Electric cars will outsell fossil-fuel powered vehicles within two decades as battery prices plunge, turning the global auto industry upside down and signaling economic turmoil for oil-exporting countries, according to an important Bloomberg New Energy Finance (BNEF) study.
The BNEF forecast says adoption of emission-free vehicles will happen more quickly than previously estimated because the cost of building electric cars is falling so fast. The seismic shift from dirty energy to clean energy will see cars with advanced plug-in capability account for a third of the global auto fleet by 2040, displacing about 8 million barrels a day of oil production—more than the 7 million barrels Saudi Arabia exports today.
“This is free market economics, pure and simple economics,” BNEF’s lead advanced-transportation analyst Colin McKerracher said before forecasts were published on Thursday, July 6, 2017. “Lithium-ion battery prices are going to come down sooner and faster than most other people expect.”

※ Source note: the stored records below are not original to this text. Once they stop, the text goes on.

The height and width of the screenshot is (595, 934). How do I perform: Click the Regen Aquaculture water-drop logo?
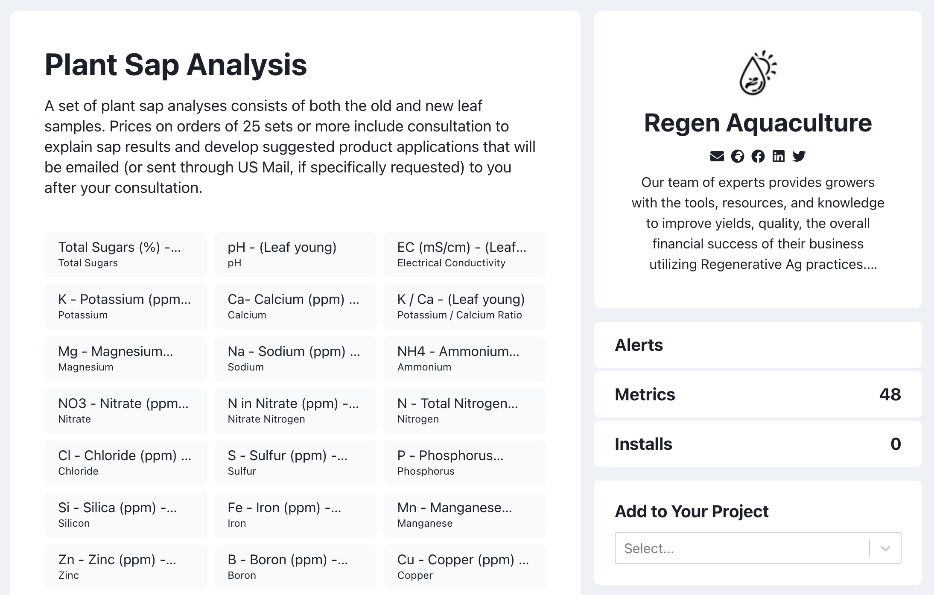point(758,73)

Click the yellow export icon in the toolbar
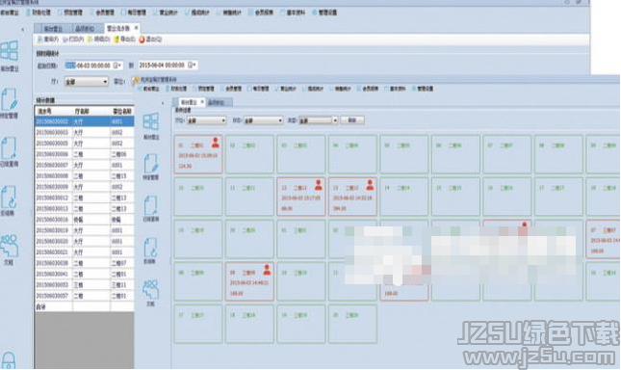coord(116,40)
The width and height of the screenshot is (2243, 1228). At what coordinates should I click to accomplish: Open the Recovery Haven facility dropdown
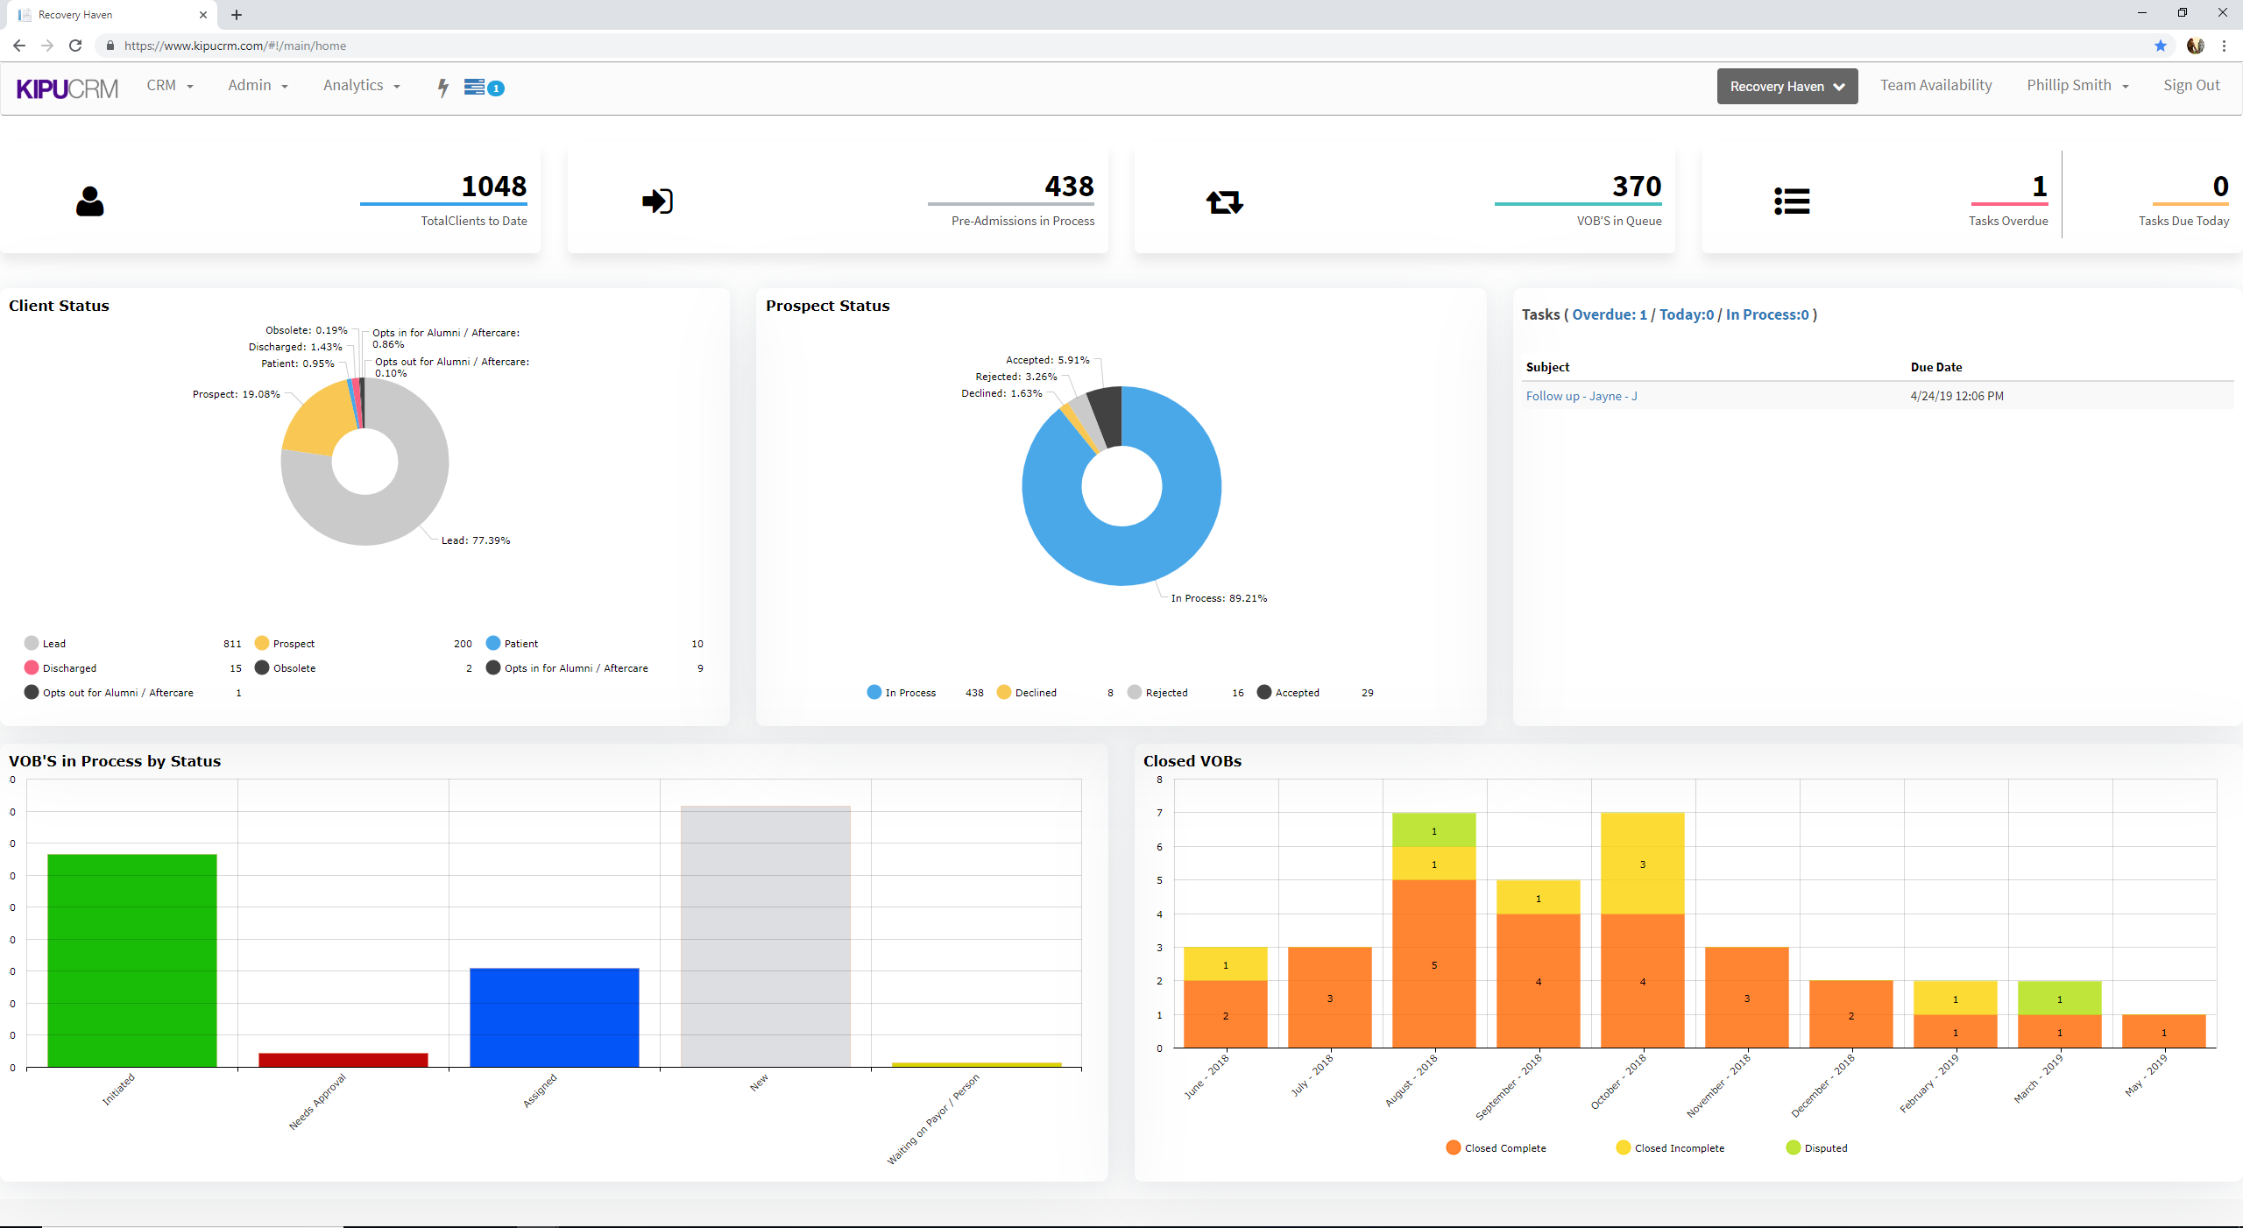tap(1786, 86)
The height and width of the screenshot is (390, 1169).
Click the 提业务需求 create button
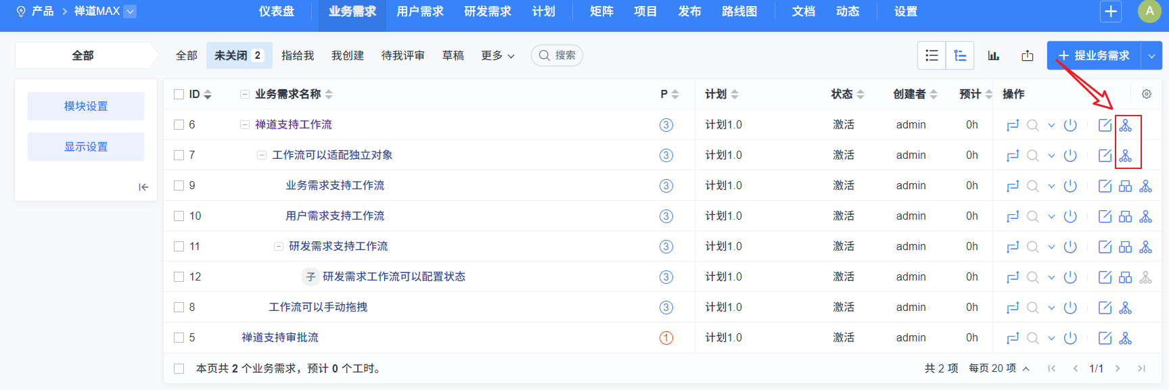(x=1094, y=55)
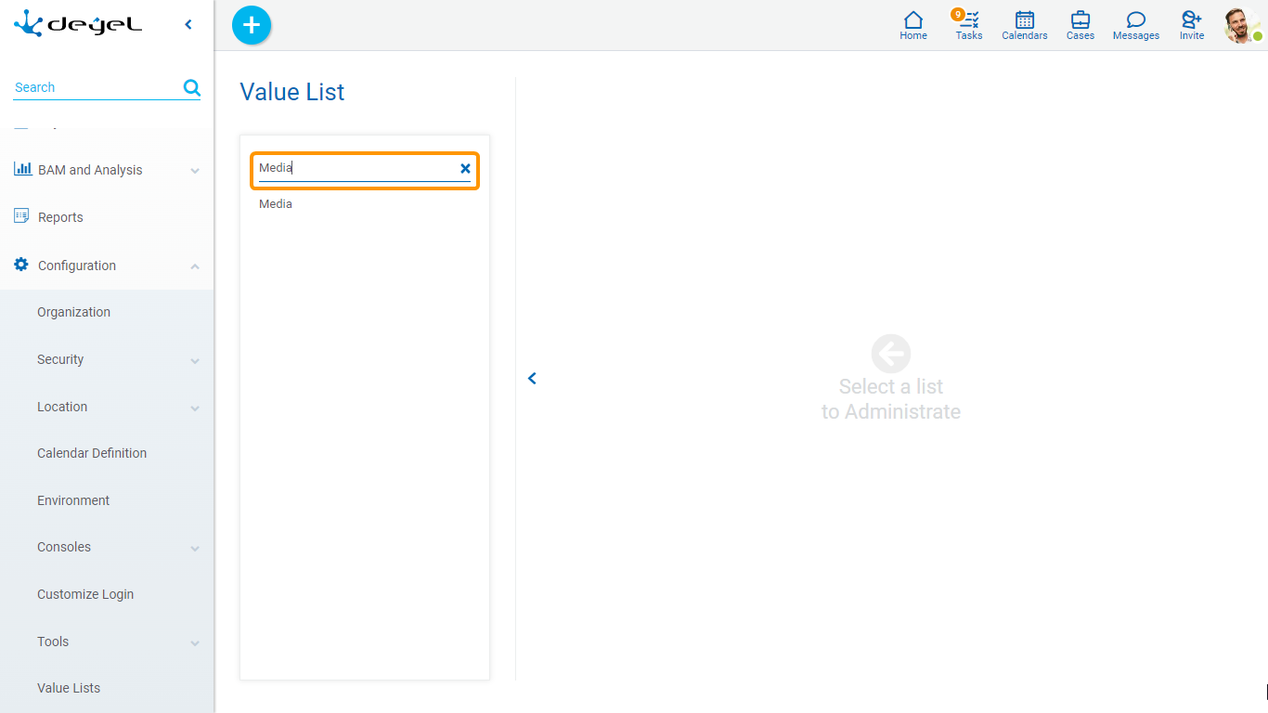The image size is (1268, 713).
Task: Select the Media list result
Action: click(x=276, y=203)
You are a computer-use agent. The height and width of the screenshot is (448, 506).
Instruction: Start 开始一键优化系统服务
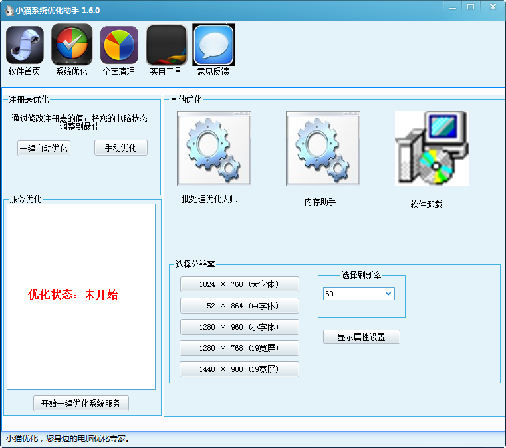[80, 403]
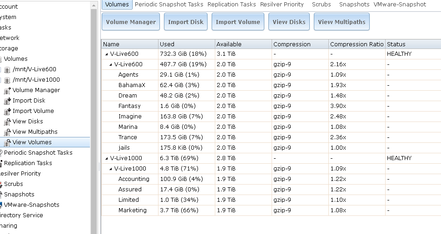Go to the Resilver Priority tab

pyautogui.click(x=282, y=4)
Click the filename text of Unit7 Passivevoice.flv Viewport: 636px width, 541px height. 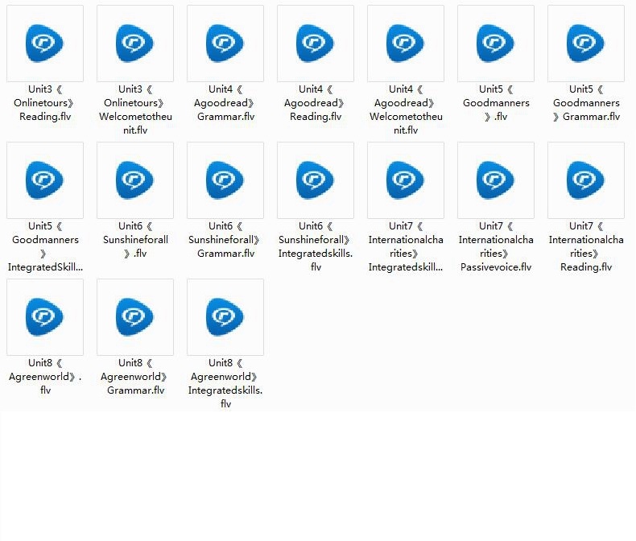(496, 254)
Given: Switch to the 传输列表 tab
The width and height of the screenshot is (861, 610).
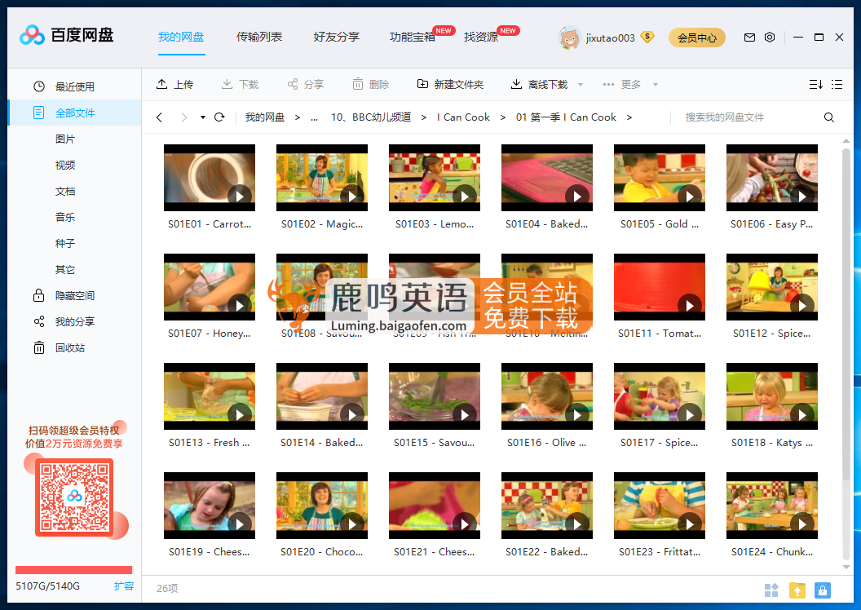Looking at the screenshot, I should click(259, 37).
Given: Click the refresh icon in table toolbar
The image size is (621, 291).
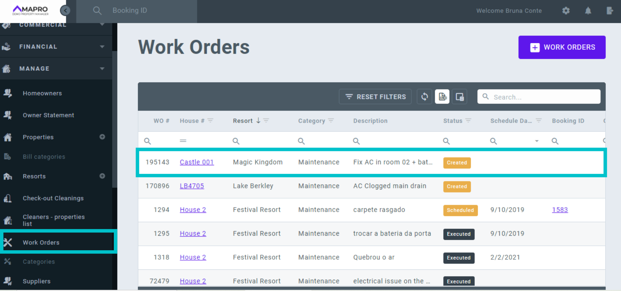Looking at the screenshot, I should coord(424,97).
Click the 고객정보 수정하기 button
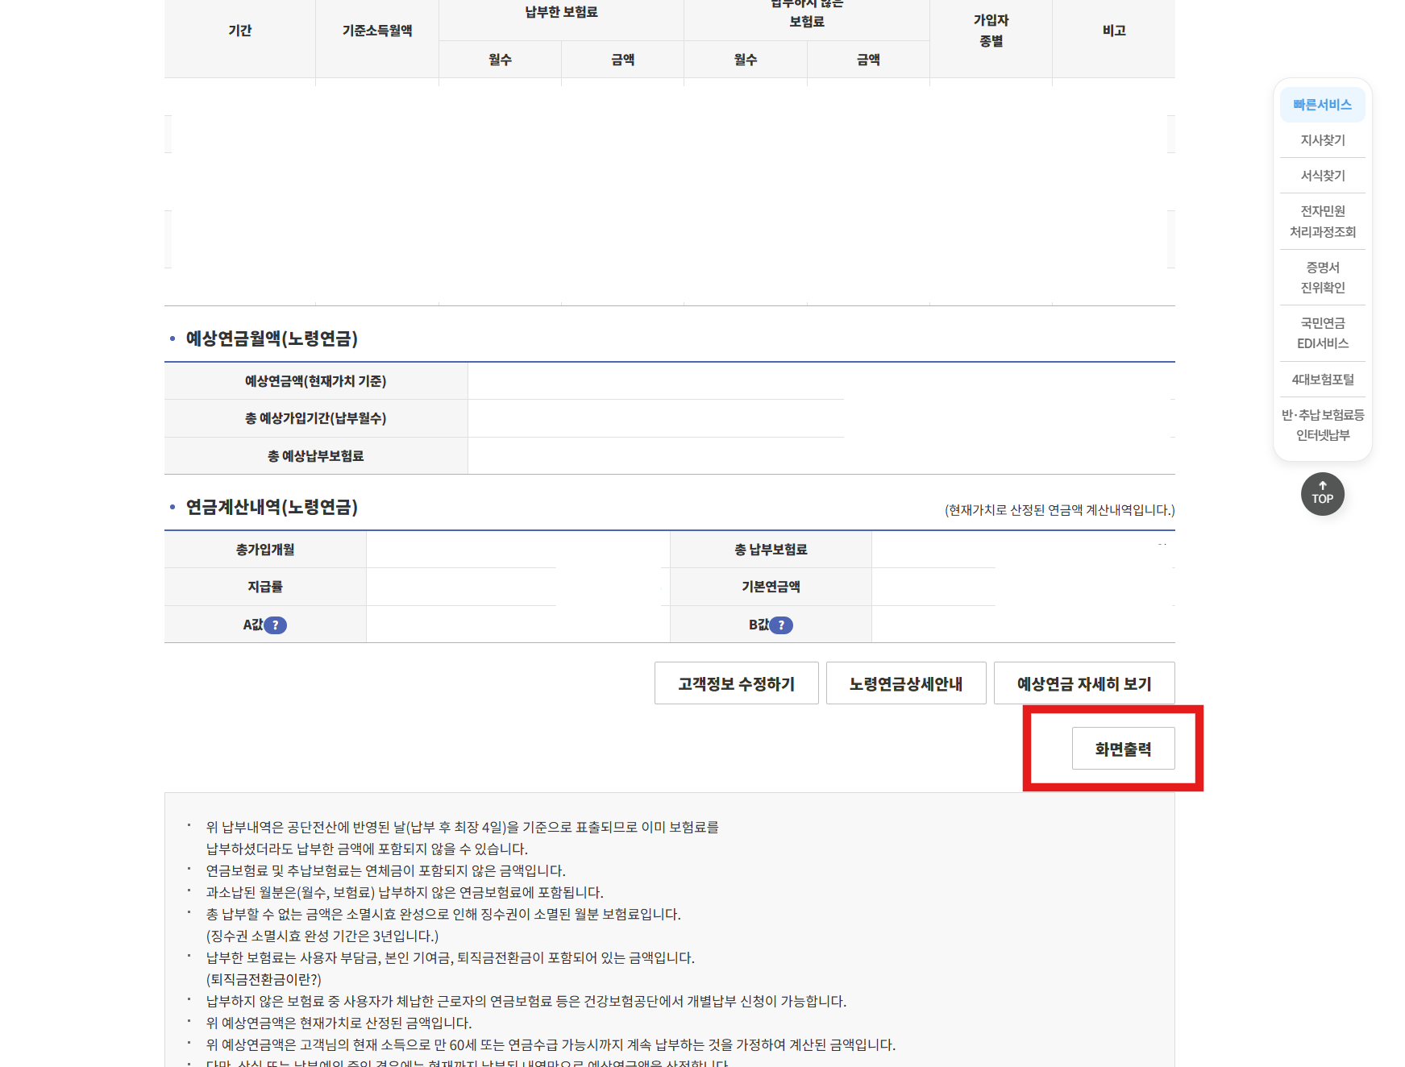This screenshot has width=1405, height=1067. (x=736, y=683)
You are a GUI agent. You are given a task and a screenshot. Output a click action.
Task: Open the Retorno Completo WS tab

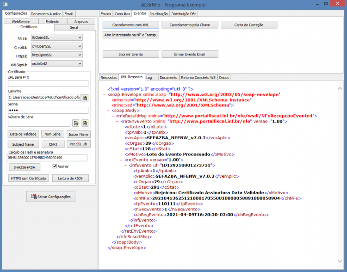(198, 77)
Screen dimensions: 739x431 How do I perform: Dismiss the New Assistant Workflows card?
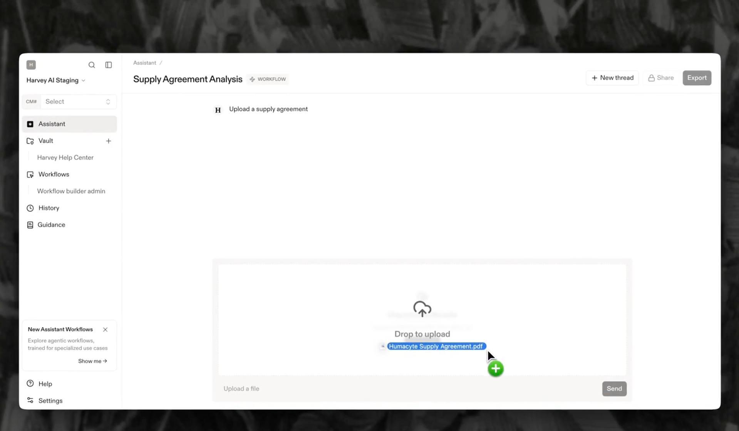(x=105, y=330)
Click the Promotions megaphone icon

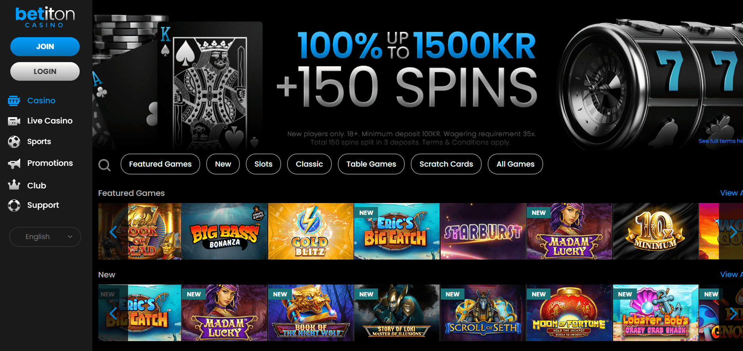14,163
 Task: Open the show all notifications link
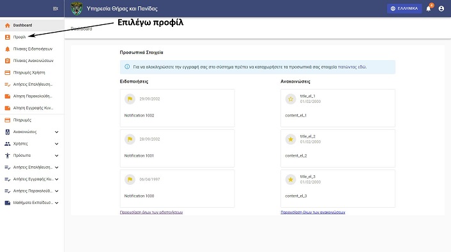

The forecast is BNEF’s most bullish to date and is more aggressive than projections made by the International Energy Agency. Surging investment in lithium-ion batteries, more sophisticated manufacturing capacity at companies including Tesla Inc. and Nissan Motor Co., as well as emerging consumer demand from China to Europe support the BNEF’s projections, which also include:
1) In just eight years, electric cars will be as cheap as gasoline vehicles, pushing the global fleet to 530 million vehicles by 2040
2) Electricity consumption from EVs will grow to 1,800 terawatt-hours in 2040, or 5 percent of global power demand, from 6 terawatt-hours in 2016
3) There's around 90 gigawatt hours of EV lithium-ion battery manufacturing capacity online now, and this is set to rise to 270 gigawatt hours by 2021.
However, charging infrastructure on the road will continue to be an issue with distribution bottlenecks capping growth in key Chinese, U.S. and European markets - emerging in the mid-2030s.
Lithium-ion cell costs have already fallen by 73 percent since 2010 and BNEF predicts innovation of battery manufacturers will accelerate and lead to further steep declines in average prices over the next two decades. While they won’t fall as fast as solar panels, it could still lead to suppliers getting squeezed as they compete for contracts, McKerracher said. “There’s an element of competitive dynamics and a real possibility of oversupply in the lithium ion battery market that will serve to hammer down prices,” he said.
The world will need the equivalent of 35 of the so-called Gigafactories like the one built by Tesla founder Elon Musk in Nevada over the next 13 years to meet the power demands of electric cars, according to BNEF. The global shift toward electric vehicles will create upheaval for the auto industry.
Moreover, the oil industry majors will be harmed by reduced gasoline demand, as well as spark plug and fuel injection manufacturers whose products aren’t needed by plug-in cars. BNEF, which last year forecast as much as 13 million barrels of oil a day was being displaced by electric cars, said its revised 8 million barrel a day figure is “likely understated. ”While traditional car suppliers may be hurt by EV growth, some commodities will get a lift, according to BNEF:
1. Graphite demand will soar to 852,000 tons a year in 2030 from just 13,000 tons in 2015
2. Nickel and aluminum demand will see demand rise to 327,000 tons a year from 5,000 tons now
3. Production of lithium, cobalt and manganese will each increase more than 100-fold
It’s the world’s biggest economies—China, the U.S. and Europe—that will drive demand for battery powered cars over the next 25 years, according to BNEF. These governments which have already been the most advanced in providing subsidies and installing charging points, will reap the benefits sooner than other emerging economies like India. "Electric cars are intrinsically cheaper than gas or oil fuelled cars because they're simpler and their maintenance is a lot easier,” said Enel SpA Chief Executive Officer Francesco Starace said in an interview in Rome. In Europe, almost 67 percent of new cars sold will be electrified in 2040, and 58 percent of sales in the U.S. and 51 percent in China, BNEF said.
Unfortunately, there's some uncertainty in the U.S., where the backwards thinking Donald Trump could disrupt electric vehicle growth by withdrawing support for this essential smart technology in the world’s second biggest car market.
“The next 6 to 8 years become very important,” McKerracher said. “If those volume amounts falter, then some of those cost reductions may not come to pass and that will affect the crossover point and therefore the overall adoption level.”